*Dataset records*
BEGIN
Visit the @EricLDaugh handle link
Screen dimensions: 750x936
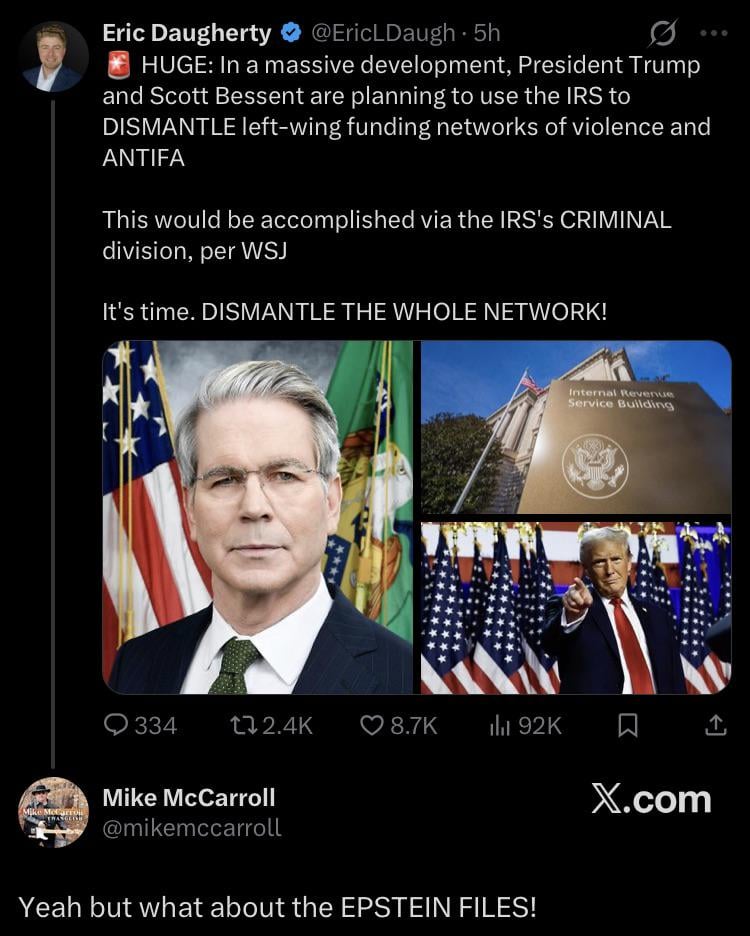tap(383, 33)
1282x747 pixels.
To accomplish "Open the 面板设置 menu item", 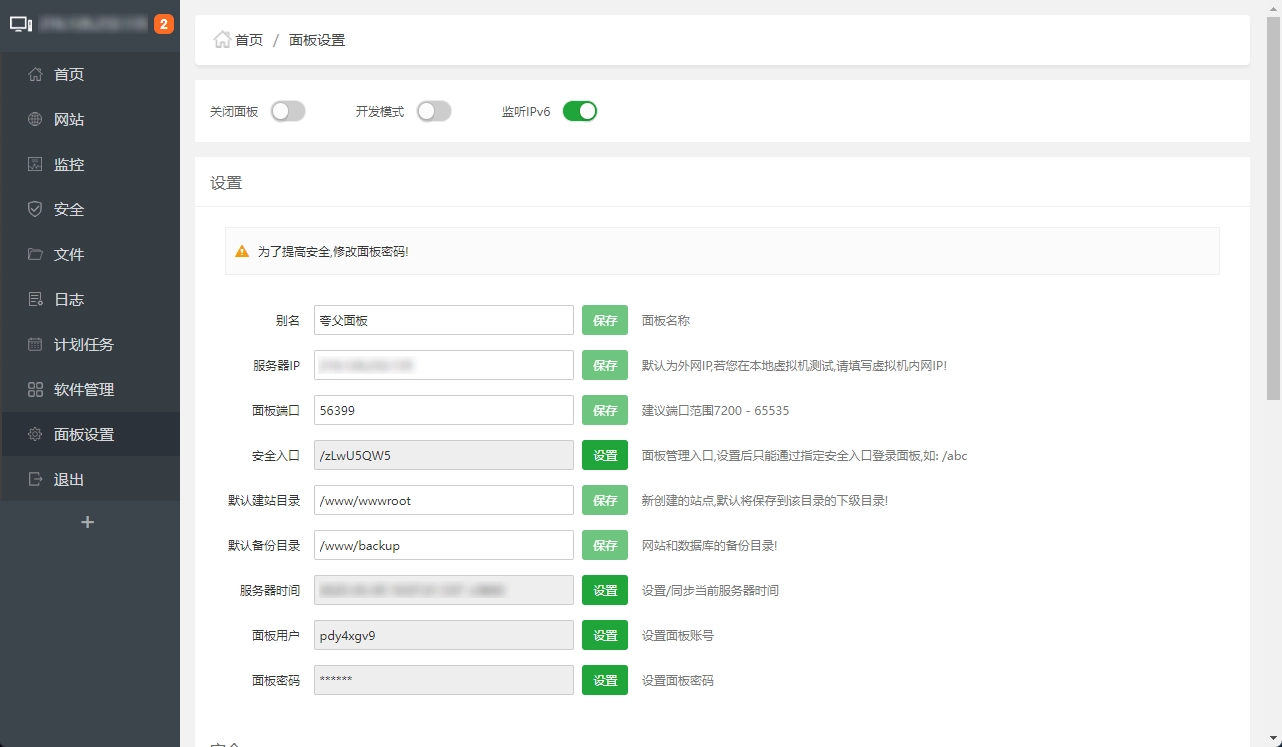I will [x=84, y=434].
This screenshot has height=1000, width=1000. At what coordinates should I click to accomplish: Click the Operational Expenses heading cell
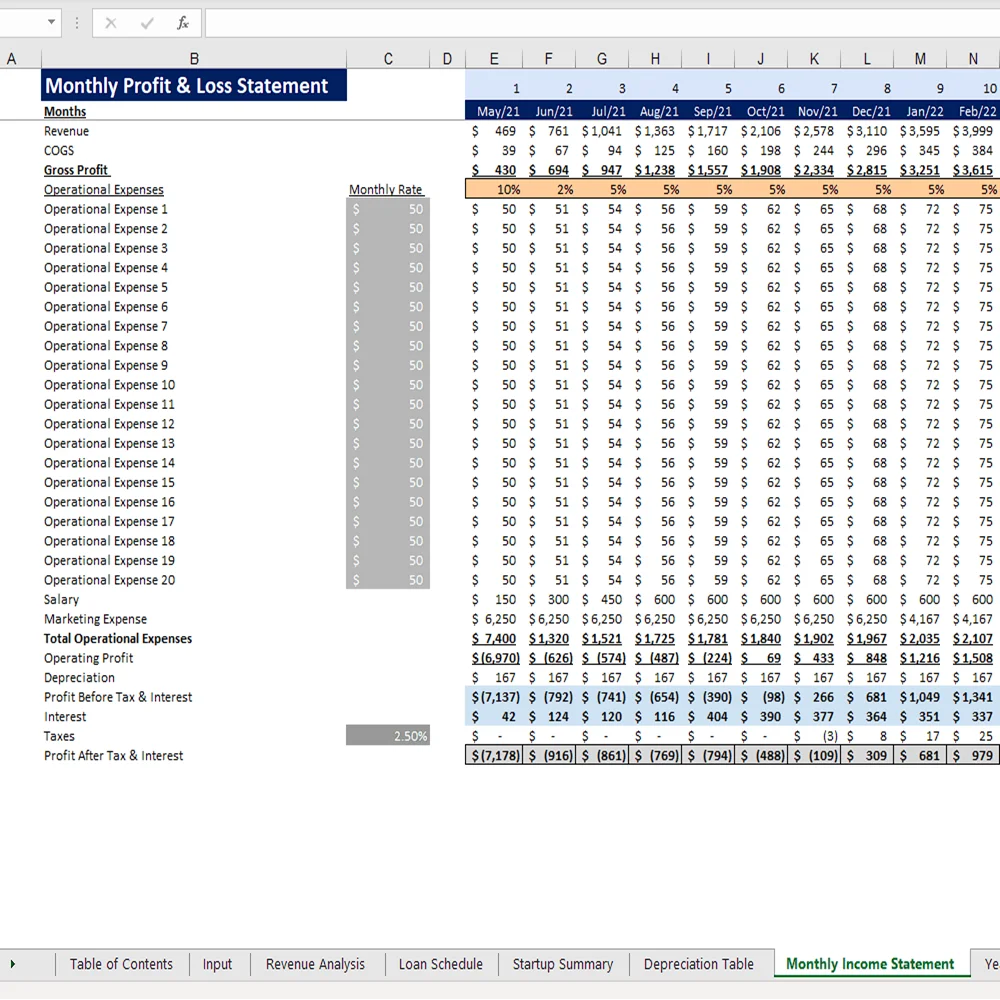point(104,190)
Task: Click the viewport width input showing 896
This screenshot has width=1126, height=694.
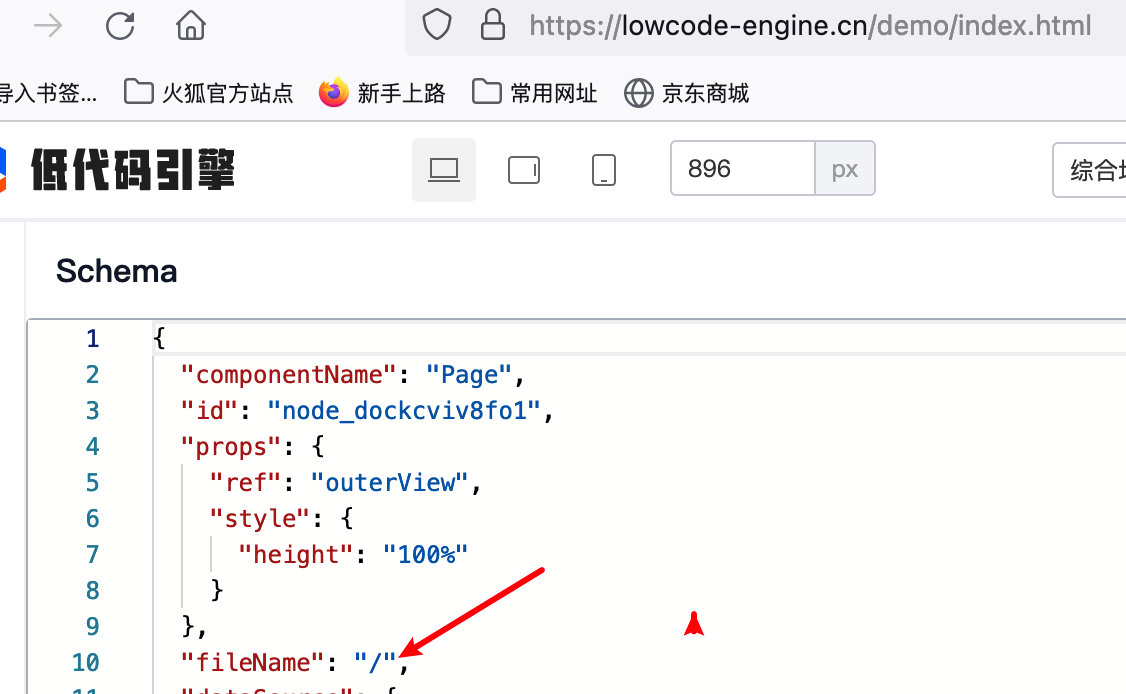Action: [743, 168]
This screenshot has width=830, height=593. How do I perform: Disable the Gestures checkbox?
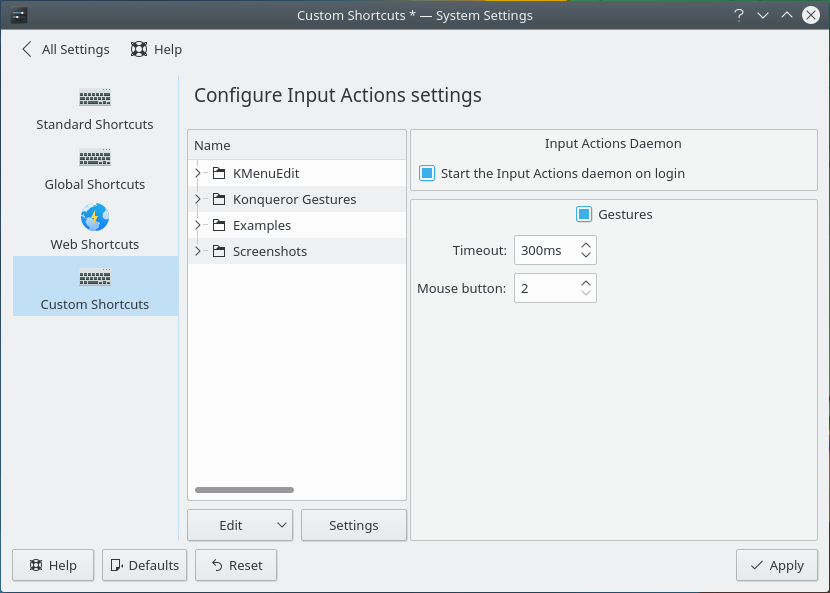coord(584,214)
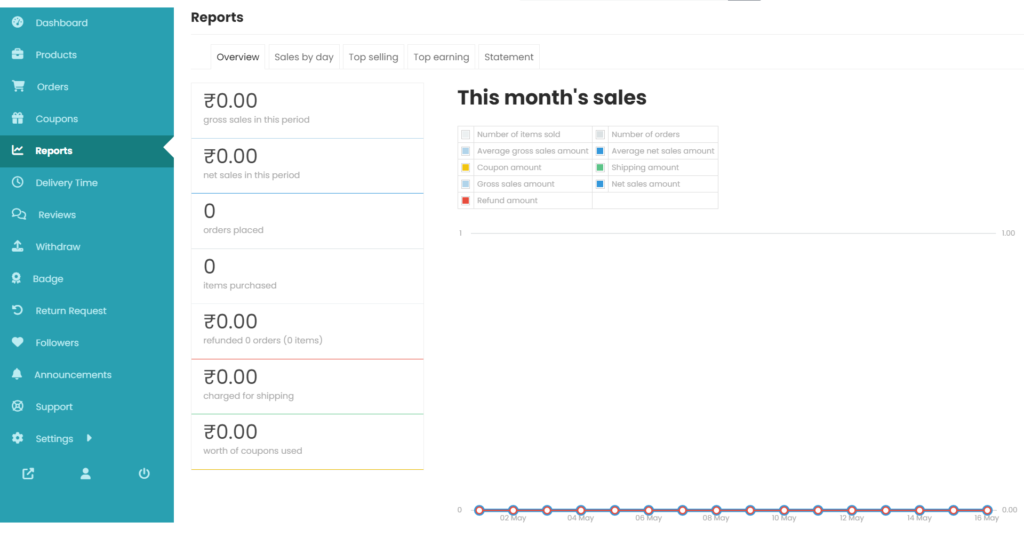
END
*Exercise objective*
Only the lines from the one containing "This screenshot has width=830, height=593." to the end of the listing belong in the answer, exactly as they stand and with no pictures.

*Written response*
This screenshot has width=830, height=593. How do I perform: Disable the Gestures checkbox?
coord(584,214)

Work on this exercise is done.